Visual Data Analysis, Center For Earth System Research and Sustainability, Regional Computing Center, University of Hamburg, Hamburg, Germany.
Epidemiology and Modelling Group, Department of Plant Sciences, University of Cambridge, Cambridge, United Kingdom.
PLoS One. 2021 Feb 3;16(2):e0245697. doi: 10.1371/journal.pone.0245697. eCollection 2021.

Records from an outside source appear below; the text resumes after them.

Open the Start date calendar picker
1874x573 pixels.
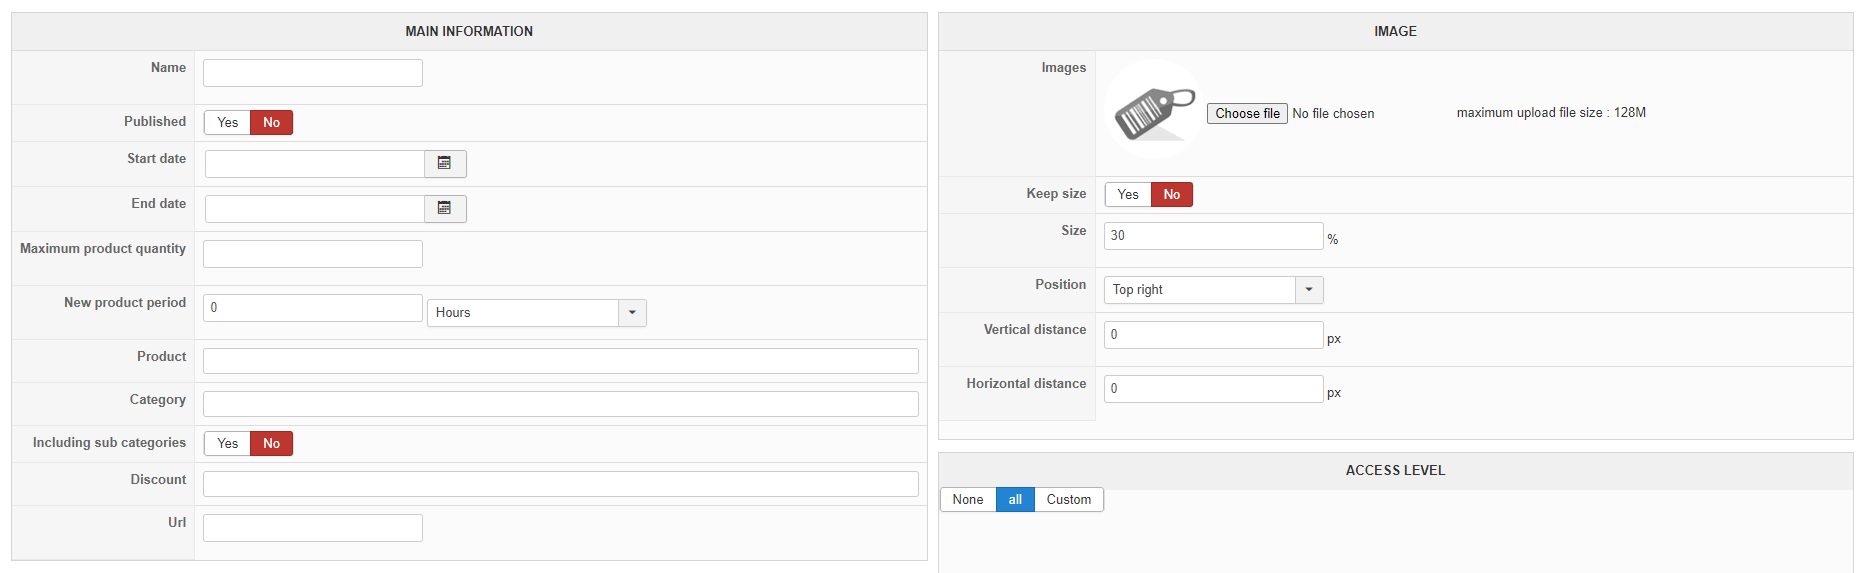(x=445, y=164)
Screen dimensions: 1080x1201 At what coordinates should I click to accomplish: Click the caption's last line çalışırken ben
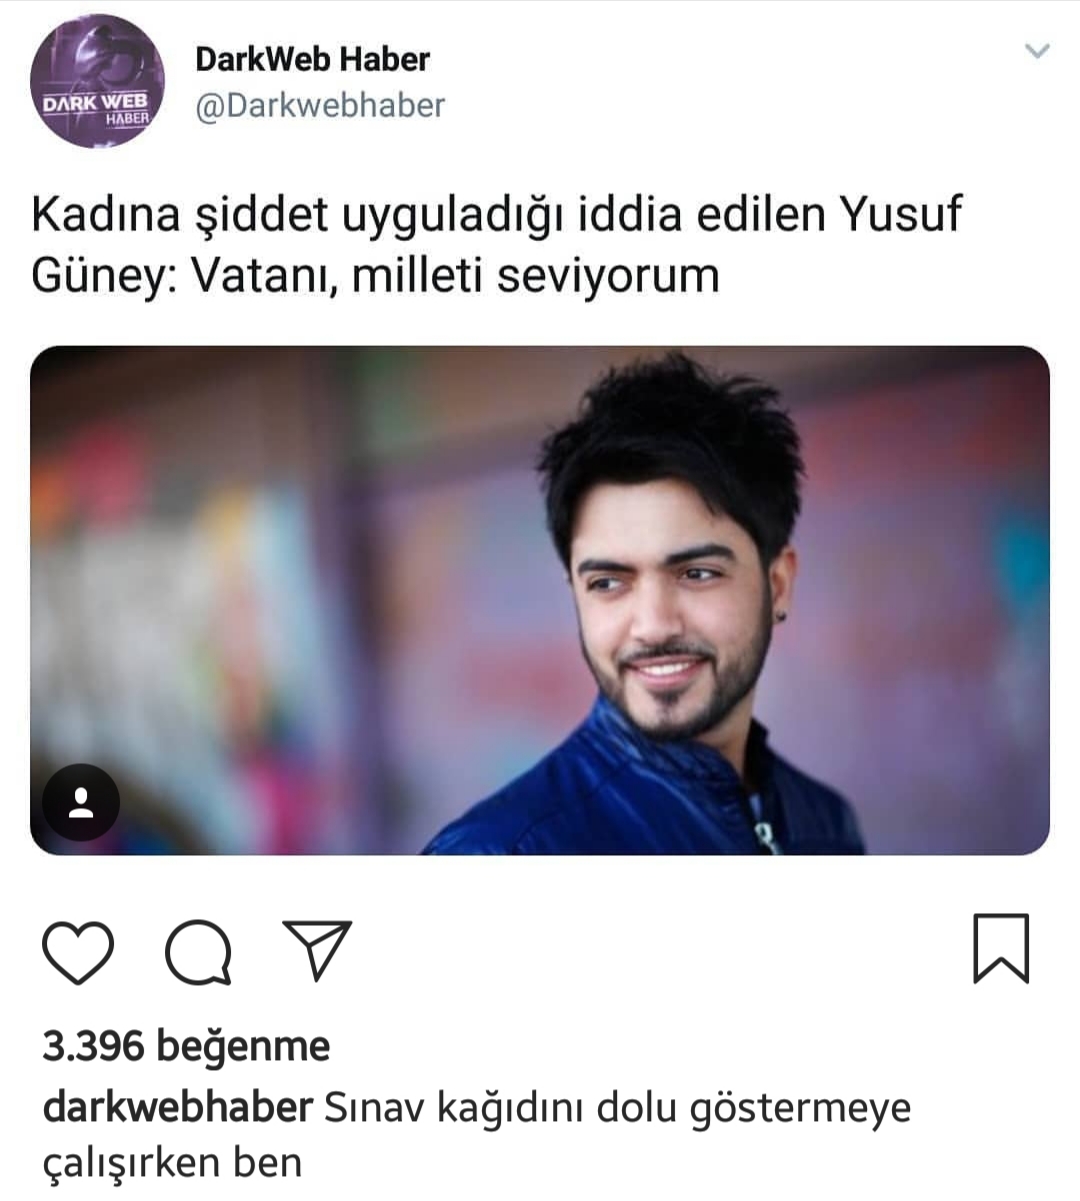(x=172, y=1163)
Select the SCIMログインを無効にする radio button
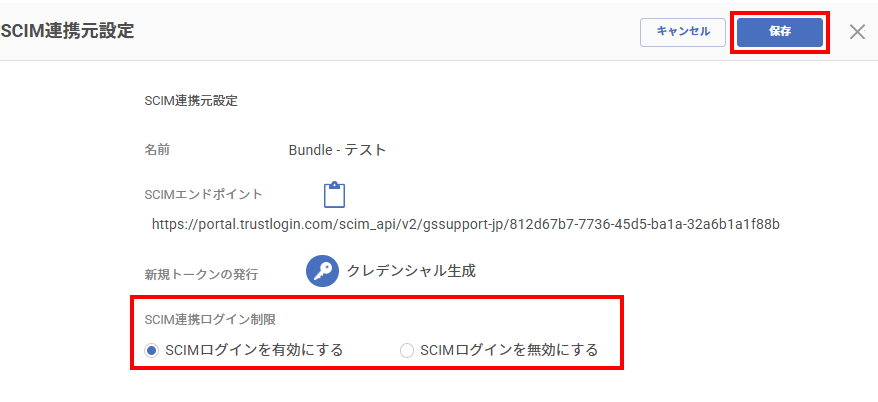This screenshot has width=878, height=402. 407,350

Wheat rusts are the key biological constraint to wheat production in Ethiopia-one of Africa's largest wheat producing countries. The fungal diseases cause economic losses and threaten livelihoods of smallholder farmers. While it is known that wheat rust epidemics have occurred in Ethiopia, to date no systematic long-term analysis of past outbreaks has been available. We present results from one of the most comprehensive surveillance campaigns of wheat rusts in Africa. More than 13,000 fields have been surveyed during the last 13 years. Using a combination of spatial data-analysis and visualization, statistical tools, and empirical modelling, we identify trends in the distribution of wheat stem rust (Sr), stripe rust (Yr) and leaf rust (Lr). Results show very high infection levels (mean incidence for Yr: 44%; Sr: 34%; Lr: 18%). These recurrent rust outbreaks lead to substantial economic losses, which we estimate to be of the order of 10s of millions of US-D annually. On the widely adopted wheat variety, Digalu, there is a marked increase in disease prevalence following the incursion of new rust races into Ethiopia, which indicates a pronounced boom-and-bust cycle of major gene resistance. Using spatial analyses, we identify hotspots of disease risk for all three rusts, show a linear correlation between altitude and disease prevalence, and find a pronounced north-south trend in stem rust prevalence. Temporal analyses show a sigmoidal increase in disease levels during the wheat season and strong inter-annual variations. While a simple logistic curve performs satisfactorily in predicting stem rust in some years, it cannot account for the complex outbreak patterns in other years and fails to predict the occurrence of stripe and leaf rust. The empirical insights into wheat rust epidemiology in Ethiopia presented here provide a basis for improving future surveillance and to inform the development of mechanistic models to predict disease spread.
埃塞俄比亚是非洲最大的小麦生产国之一,其小麦生产的主要生物制约因素是小麦锈病。这些真菌病害导致经济损失,并威胁到小农的生计。尽管已知小麦锈病在埃塞俄比亚发生过,但迄今为止,还没有对过去爆发情况进行系统的长期分析。我们呈现了非洲最全面的小麦锈病监测活动之一的结果。在过去 13 年中,已经调查了超过 13000 个田地。我们使用空间数据分析和可视化、统计工具以及经验模型,确定了小麦秆锈病 (Sr)、条锈病 (Yr) 和叶锈病 (Lr) 分布的趋势。结果显示感染水平非常高(Yr 的平均发病率为 44%;Sr 为 34%;Lr 为 18%)。这些反复出现的锈病爆发导致了巨大的经济损失,我们估计每年损失达数千万美元。在广泛采用的小麦品种 Digalu 上,随着新的锈病传入埃塞俄比亚,病害的流行率显著增加,这表明主要基因抗性呈明显的兴衰循环。使用空间分析,我们确定了所有三种锈病的疾病风险热点,显示了海拔高度与疾病流行率之间的线性相关性,并发现了茎锈病流行率的明显南北趋势。时间分析显示,在小麦季节期间,疾病水平呈指数增长,且存在强烈的年际变化。虽然在某些年份,简单的逻辑曲线在预测茎锈病方面表现良好,但它无法解释其他年份复杂的爆发模式,也无法预测条锈病和叶锈病的发生。本文对埃塞俄比亚小麦锈病流行病学的实证见解为改进未来的监测提供了基础,并为开发预测疾病传播的机制模型提供了信息。